I completely understand what you mean about feeling guilty but I supposed that’s the practical side of me too, that’s life, it’ll come to us all and the alternative would have been horrific for us all and not what he would have wanted. Our parents are at peace, there’s a lot to be said for it.

Dontfuckingsaycheese · 23/12/2022 11:31

It might take you by surprise. When you smell a certain smell, see a certain film. Or it might pop up on you when you are at your lowest ebb. Or when you are at your happiest. Or when you’re sat in your car in Asda car park. Don’t fear your grief. That’s the love you still feel. Sudden unexpected deaths can be shocking and traumatic for those left behind blindsided by the loss. A more expected one following a longer period of illness can be more gentle. You’ve already grieved a little day by day. Be kind to yourself and I’m very sorry for your loss.

FluffyFluffyClouds · 23/12/2022 12:38

This is surprisingly normal.
Three years ago this was me, having lost my Mum after a period of illness and "gone into survival mode" as a PP said.
I still don't feel I've grieved properly, it's just a seeping sadness, as though the grief is walled up in a reservoir and just trickles through cracks.
I did cry today while wrapping presents - her birthday was just after Xmas and we loved buying presents for each other - I lost my Dad (they were long divorces I should add) a few months after her and I miss getting him his gifts (always very pragmatic!) too. But ... I still didn't FEEL anything much. It seems to blow over very quickly like a spring squall.

Don't know what the answer is, but we kind of just have to accept that this is what our body is prepared to do in terms of emotions, and deal with it :/

fatbottomgirl67 · 23/12/2022 12:48

I lost my Dad earlier this year. We had 6 months of illness and many stays in hospital. We were with him at the end and I think that helped me greatly. I have moments when I well up thinking about him but he had a good long life and passed away really peacefully with his family around him so I think that makes it easier to accept. In comparison my younger sibling died 3 years ago really suddenly and I've still not full come to terms with it. So sudden and unexpected still can't get my head round it. Grief takes so many different forms for us all. We never stop missing them x

BCBird · 23/12/2022 12:52

I do not think there is anything inappropriate about wanting to get your life back. Perhaps ur grieving started before your mom died. Ignore anything anyone else says;they have not walked in ur shoes. I would say that grief doesnt necessarily just stop so be prepared for some 'episodes/ tears when u least expect it- that's normal. Take care

HUGanALPACA · 24/12/2022 00:51

i feel like u are describing me a couple of years ago after my mum died following years of chronic illness. I had dreaded it and when it happened I thought ‘oh - how come I’m coping?’. I was so sure I’d fall apart, but I felt my mum’s presence (I’m not religious- I just still felt she was in and around my life).

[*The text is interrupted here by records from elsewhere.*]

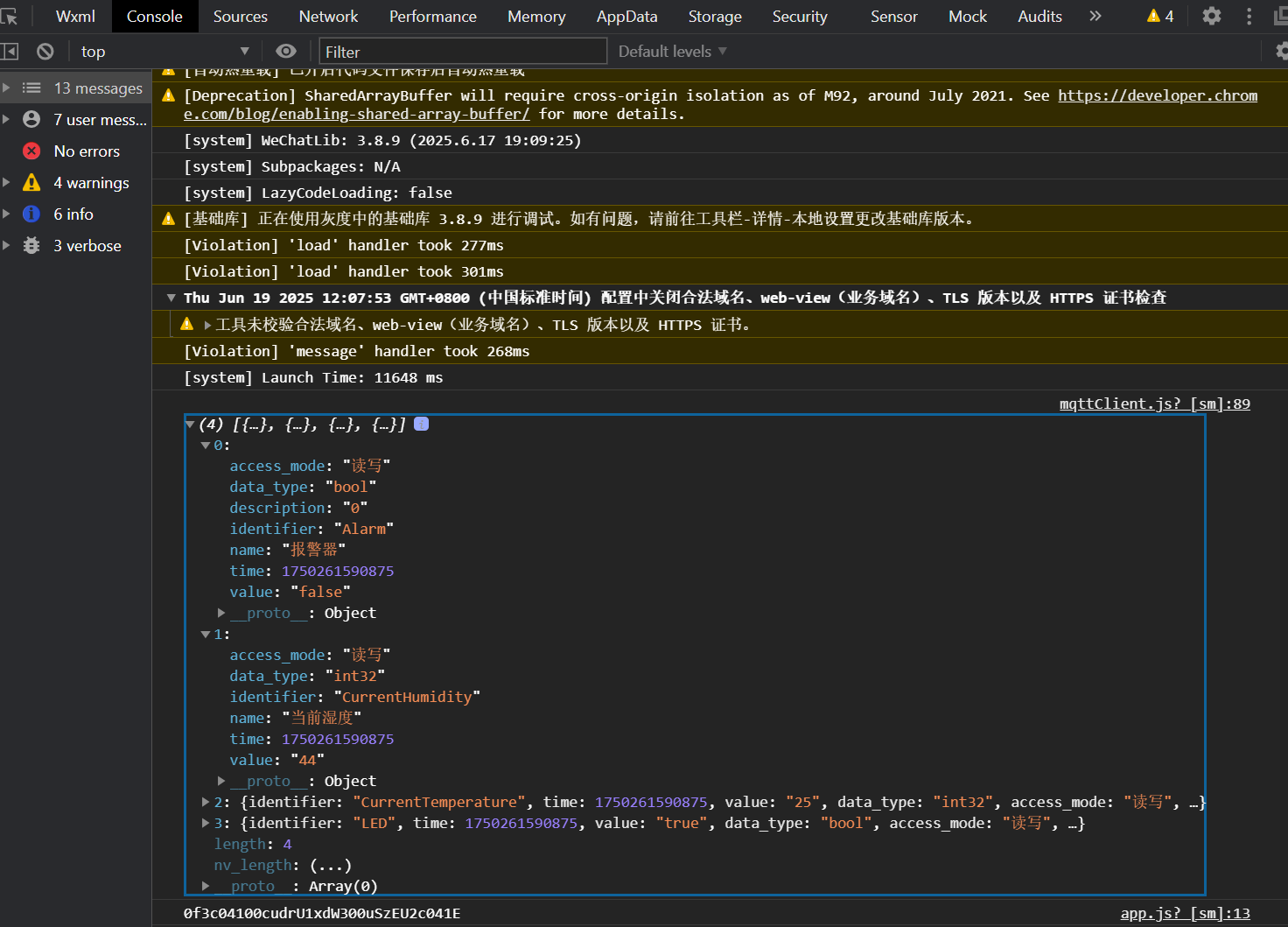Image resolution: width=1288 pixels, height=927 pixels.
Task: Open the three-dot customize menu
Action: point(1249,16)
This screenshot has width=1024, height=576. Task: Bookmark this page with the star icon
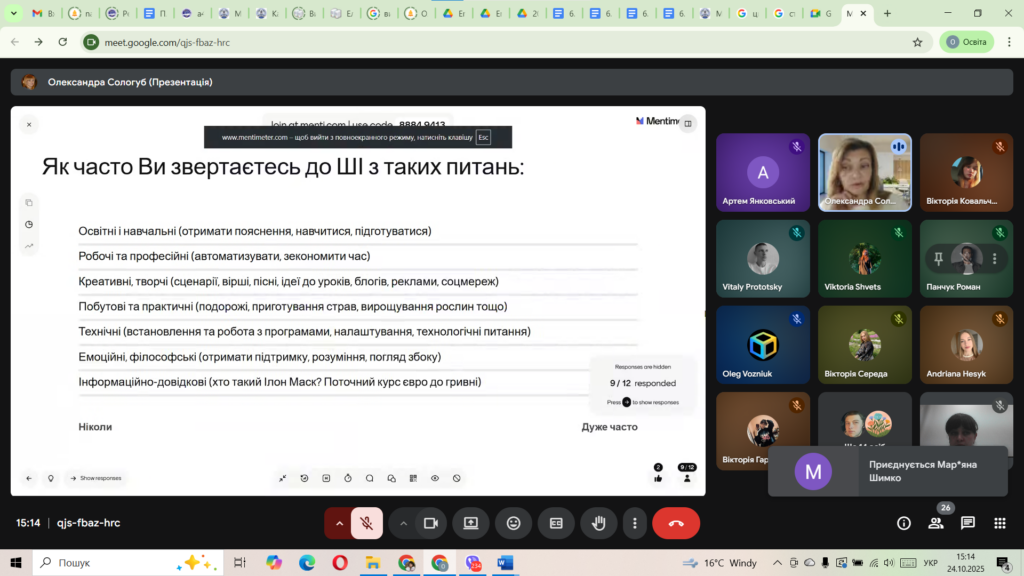tap(917, 42)
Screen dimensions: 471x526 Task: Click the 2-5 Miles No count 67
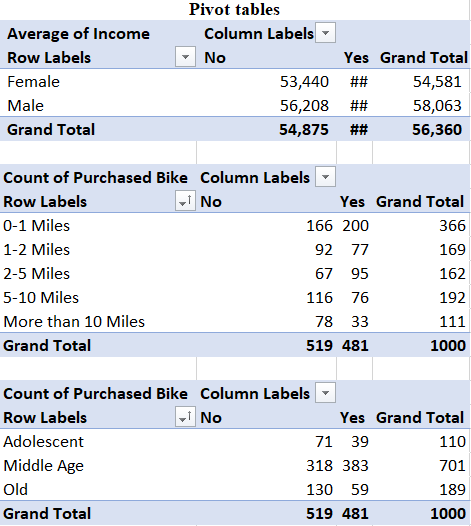click(x=324, y=273)
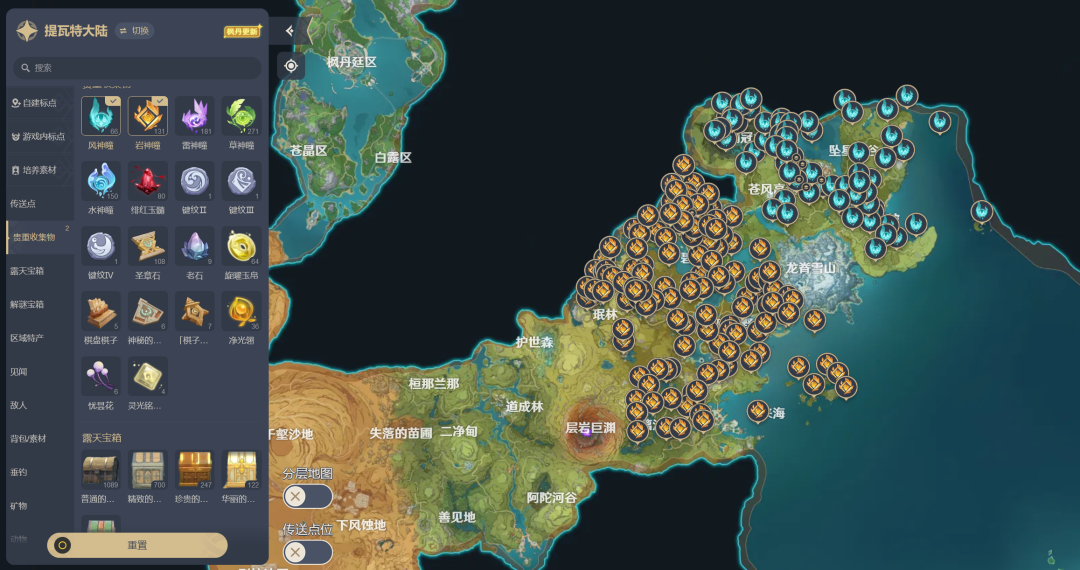This screenshot has height=570, width=1080.
Task: Select the 草神瞳 Dendroculus icon
Action: pyautogui.click(x=241, y=116)
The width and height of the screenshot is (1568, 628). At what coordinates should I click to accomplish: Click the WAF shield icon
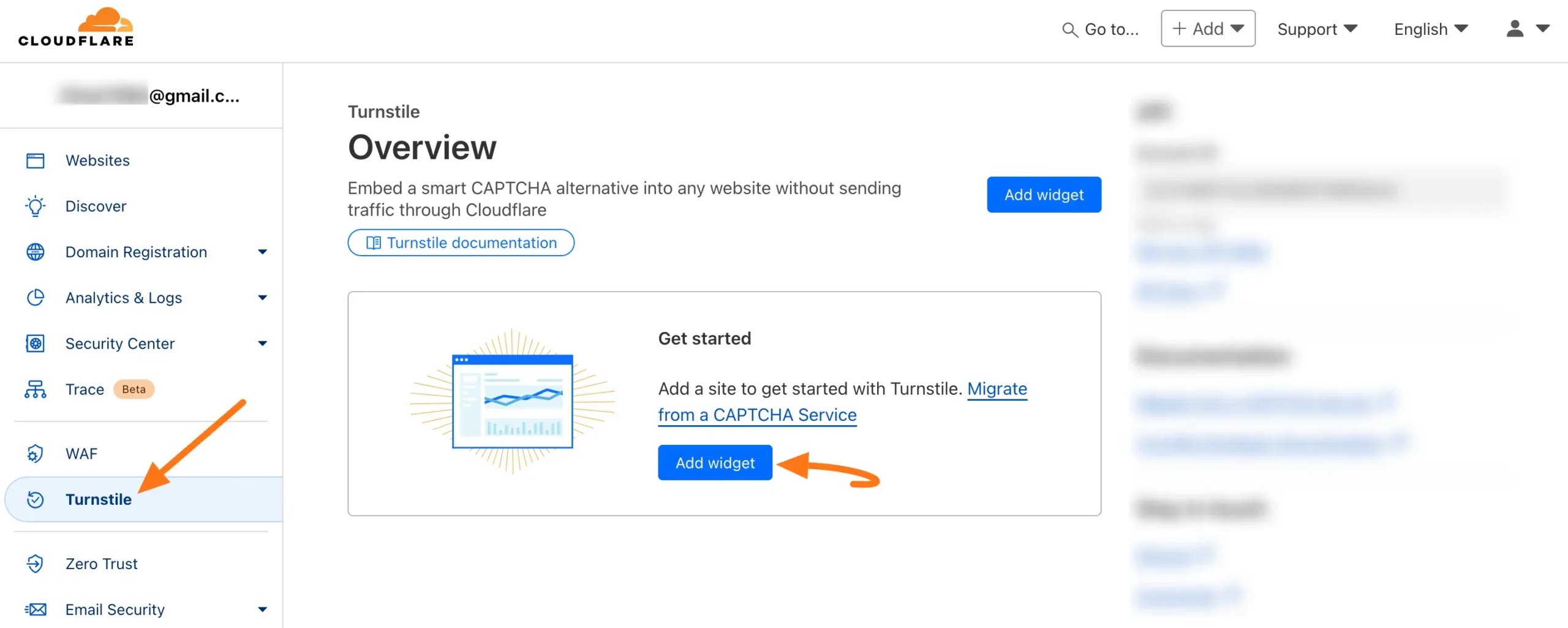[36, 454]
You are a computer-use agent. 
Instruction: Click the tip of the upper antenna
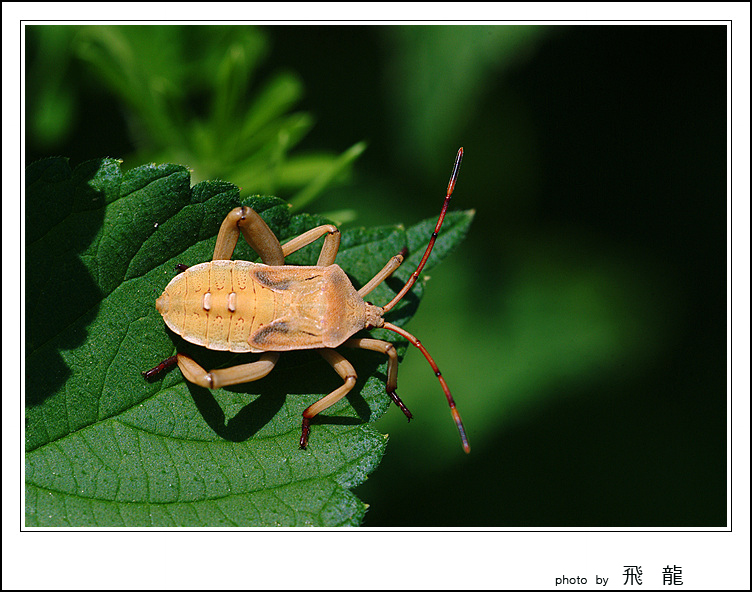(459, 153)
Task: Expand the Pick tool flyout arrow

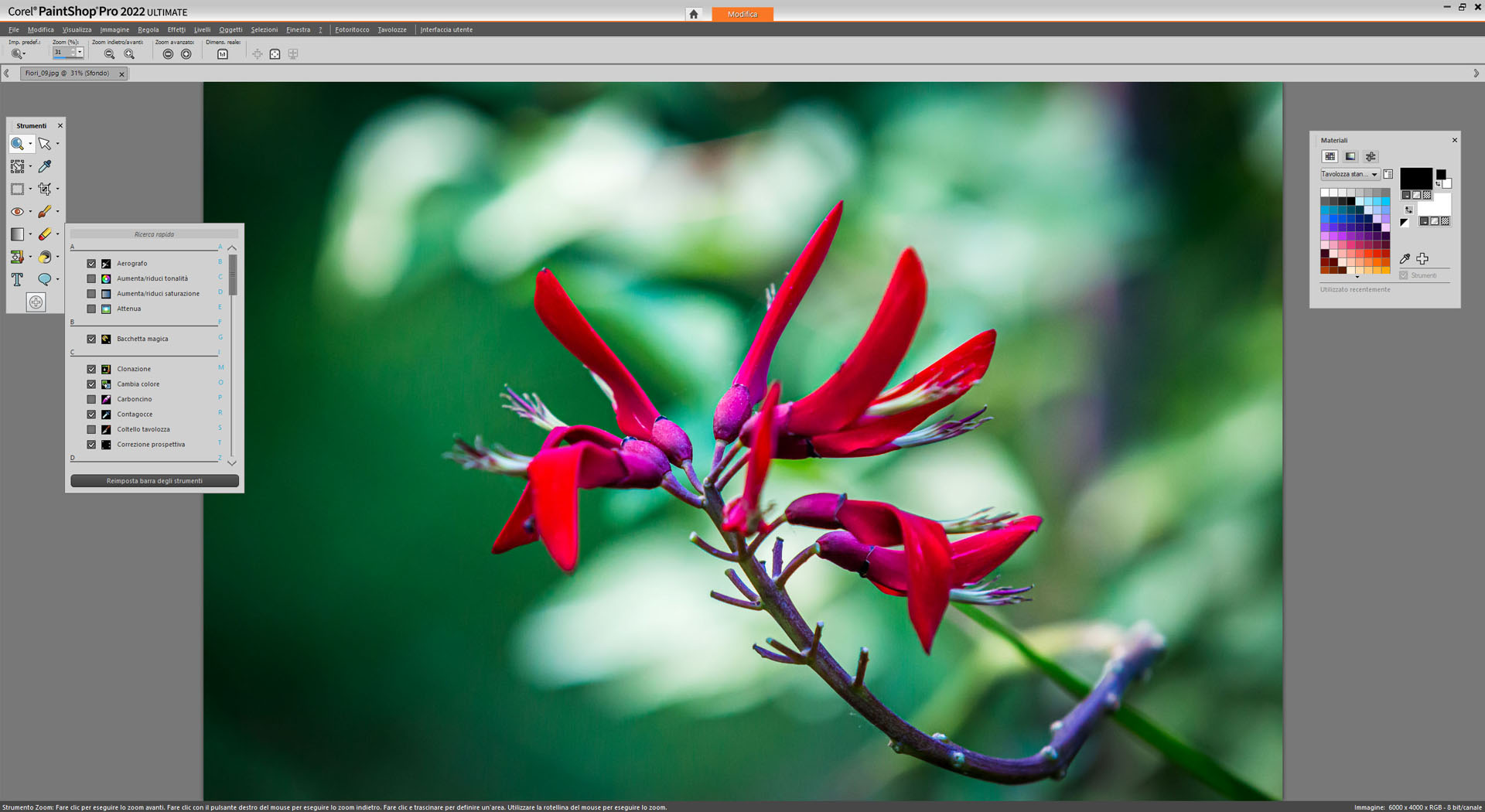Action: click(57, 144)
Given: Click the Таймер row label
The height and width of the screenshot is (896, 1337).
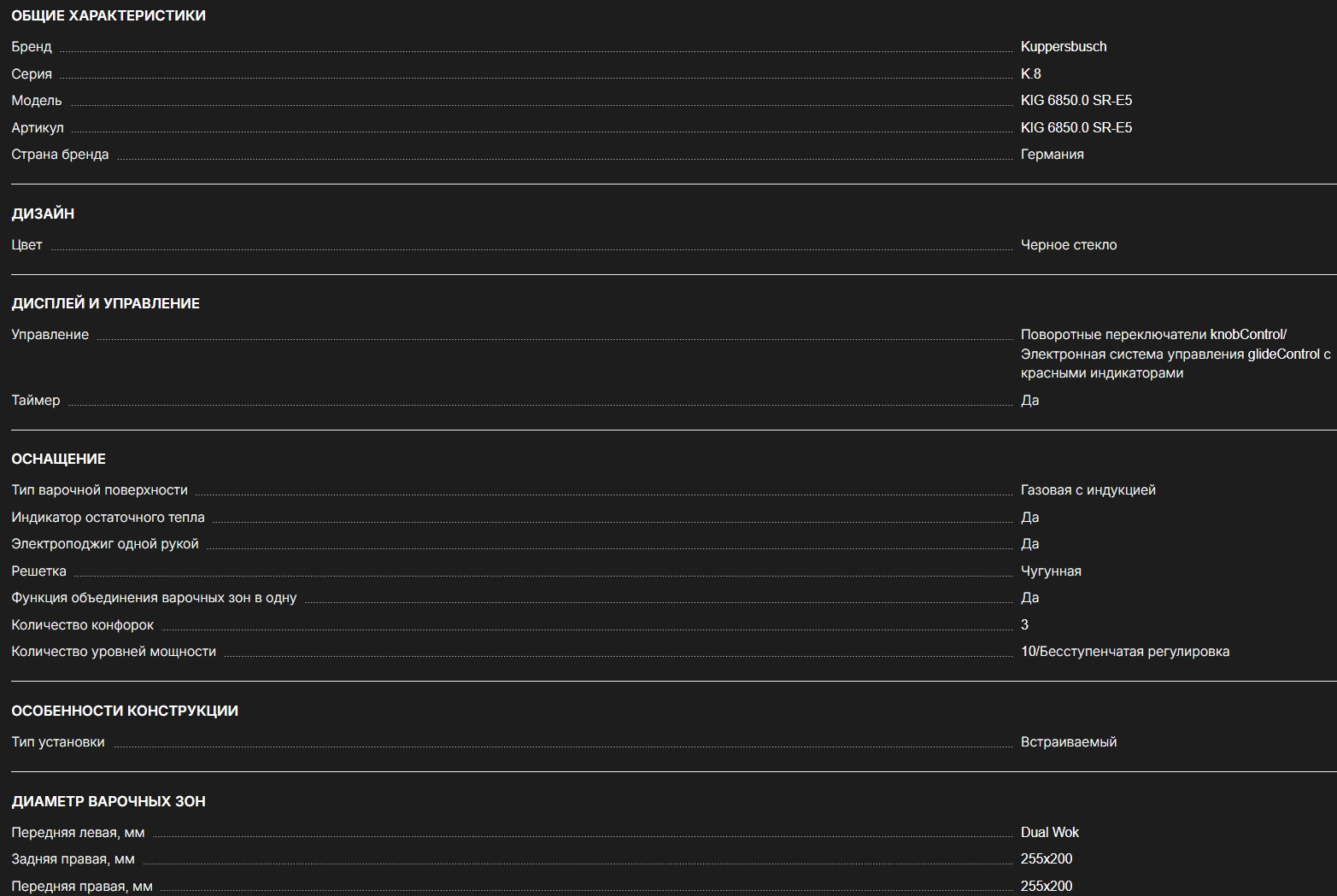Looking at the screenshot, I should pyautogui.click(x=36, y=401).
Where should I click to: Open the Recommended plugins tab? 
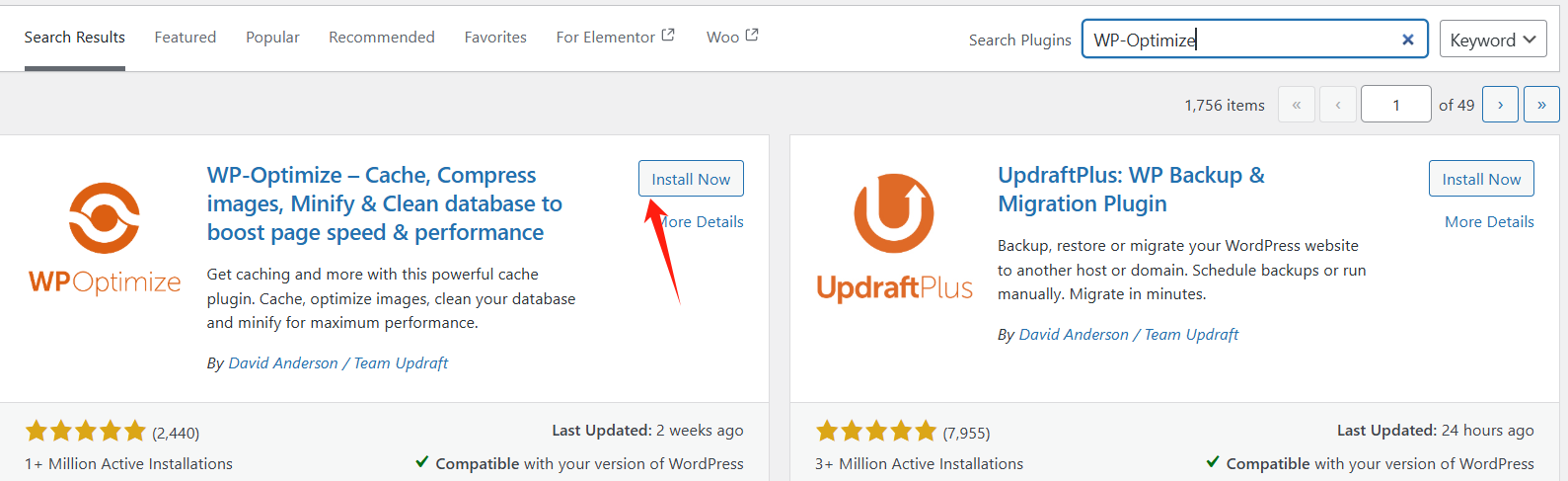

Then one day, a few months after her death and without any particular rhyme or reason, I had an enormous sense of loss. It was as if a hand that I had been holding had quietly slipped away and I cd no longer get it back. I was devastated. But I knew I wd be fine because I had been coping and so I managed to keep on going and I knew it was possible to laugh and feel joy in amongst grief.

I think about her every day. I love her so much and tears are rolling down my face as I write this.

The relationship u had with ur mum was a gift that u will carry with u forever. It may b that u get blindsided by waves of grief wen u least expect it. I find it a huge comfort in making time to ’talk’ to my mum as if she’s still here, either in my head or out loud if no one is in the house. Zero rules apply. Brains r amazing things, sheltering us from the hardest feelings and sometimes releasing them at a later date.

How lucky we have been to have wonderful mums. Sending love x

GalwayShawl · 24/12/2022 08:37

Thanks for these lovely posts

I spend yesterday bawling my eyes out and had to go to bed for the afternoon

Yet…. today I’ve woken up with my usual vigour and sense of purpose.

Grief is such an odd thing. The only thing that’s constant is that I feel exhausted all the time.

I hope we all get through Christmas as happy as we can manage.